Indestructible beat of Soweto rock, WTF is Afropunk and ‘Jungle’ seizures

Bongani Madondo: Greg, it’s always an illuminating trip sitting in your company listening to you dropping science on just about everything. Thank you specifically for agreeing to talk on a topic — music and culture — we both have deep time for but hardly ever wrestle with.

Greg Tate: With you, one never knows where it can gallop to. But wait, I thought you long exiled yourself from jazz?                                                                                                                               Jazz discussions between brothers are historically and extensively documented, rock music less so. Doesn’t the self-fulfilling assertion that rock ’n rock is Black exhausts you? I mean, so what?

Well, it doesn’t exhaust if you do something about it. First of all, rock ’n roll is not Black. Cultural critic: The late Greg Tate viewed punk as a lifestyle choice rather than a musical genreRock ’n roll is a billion-dollar commercial culture that almost has nothing to do with what working musicians have to deal with.

You mean like how Black innovation has been commercialised to feed the pop cultural system within which they remain endangered, which you summed up neatly in your anthology, Everything but the Burden: What White People Are Taking from Black Culture. 

Yes. And you know I had imagined that Chuck Berry and Bo Diddley’s careers — Ike Turner too — that their careers and their behaviour, dealt with retrospectively, long solved this question.  

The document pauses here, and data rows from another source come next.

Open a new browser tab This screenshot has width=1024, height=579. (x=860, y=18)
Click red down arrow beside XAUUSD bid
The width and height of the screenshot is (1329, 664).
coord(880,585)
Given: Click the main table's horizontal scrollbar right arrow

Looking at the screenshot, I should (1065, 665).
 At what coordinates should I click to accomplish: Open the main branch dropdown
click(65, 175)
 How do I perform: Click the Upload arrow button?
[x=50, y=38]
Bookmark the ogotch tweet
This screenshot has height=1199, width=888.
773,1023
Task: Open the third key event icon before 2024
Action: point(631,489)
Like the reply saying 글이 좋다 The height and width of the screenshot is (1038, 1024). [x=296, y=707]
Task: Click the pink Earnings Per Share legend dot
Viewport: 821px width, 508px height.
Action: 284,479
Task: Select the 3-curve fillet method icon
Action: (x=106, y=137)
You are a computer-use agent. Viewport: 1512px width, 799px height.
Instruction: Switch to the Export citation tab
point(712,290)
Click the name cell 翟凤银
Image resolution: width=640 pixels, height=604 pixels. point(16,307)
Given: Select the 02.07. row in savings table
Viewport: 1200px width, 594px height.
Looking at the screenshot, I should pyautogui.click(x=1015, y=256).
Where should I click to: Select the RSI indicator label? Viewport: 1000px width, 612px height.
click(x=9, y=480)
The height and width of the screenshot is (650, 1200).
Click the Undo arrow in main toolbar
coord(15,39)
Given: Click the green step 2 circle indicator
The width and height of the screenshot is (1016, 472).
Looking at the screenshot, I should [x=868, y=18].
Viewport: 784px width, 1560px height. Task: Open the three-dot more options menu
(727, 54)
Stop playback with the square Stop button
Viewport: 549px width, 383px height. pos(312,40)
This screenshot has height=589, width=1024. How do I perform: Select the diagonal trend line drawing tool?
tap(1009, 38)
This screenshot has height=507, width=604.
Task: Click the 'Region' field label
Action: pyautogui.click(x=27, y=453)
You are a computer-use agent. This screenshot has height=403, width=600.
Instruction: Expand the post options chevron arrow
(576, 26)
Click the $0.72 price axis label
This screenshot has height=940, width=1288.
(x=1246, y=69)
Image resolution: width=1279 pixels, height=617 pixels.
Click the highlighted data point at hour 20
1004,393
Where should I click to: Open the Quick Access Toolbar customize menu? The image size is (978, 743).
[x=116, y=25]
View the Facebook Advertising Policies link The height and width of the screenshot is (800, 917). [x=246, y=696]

Raw-kin-Roll’s Original Bad Boys (‘Eat your cake, Anne Mae!’)

But let’s tango-up a bit with the issue of cultural commodity at stake here: the building blocks of rock music are indeed African American. Just ask [Mick] Jagger, [Thom] Yorke or [David] Bowie or whoever walked the path to southern, electric Negroland. It is electric blue

I am fascinated that you acknowledged ‘gospel’ and ‘negro spirituals’ in all the things that rock and roll can be. I’m referring to rock ’n roll here, purposefully in its rounded historical dimension, to incorporate its vaudevillian, performance roots, at least around all geocultural Congo Squares in, and out, of Africa. 

But I’m also reminded of Kodwo’s Rock My Religion. It is an excellent, meta-fantastical refutation of Negro culture as the originating premise of rock, using the artist Dan Graham’s experimental video of the same title.  

But what we have all known since the day before we were born is that rock is       the hymnody: think of the Pentecostal adherents, and rock ’n roll is the church! 

The irony though is that beyond the Black hipster cultural domain, the music is still, stubbornly equated to pop noise by white boys and girls, truly more of a boys thing — stove-pipe denims and biker jackets and all — still rebelling against mommy and dad.

The thing though is what does the end process mean to African people all over the world including in America: Do we have an ancient history entombing our art in museums, kept for a select few?

Are we bricks and mortar institution builders, not that bricks and mortar can ever be a substitute for our conceptual gifts: I realised a while ago that the gifts of Black genius and its undoing is our tradition of innovating something original, but once everyone gets into it we are off to innovating something new. Therefore, this  — rock — now is the music of the world.

I’m coming from the third-perspective discourse that situates rock music, almost in its entire musicological and theatrical formulation, within both African antiquity and postmodernist condition.        
                                                                                                                            Louis Jordan — one of jazz and boogie-woogie’s prime innovators — was correct in saying, ‘We arrived in the not-so New World fully fledged. Our music and all.’ I locate rock within the African healing systems.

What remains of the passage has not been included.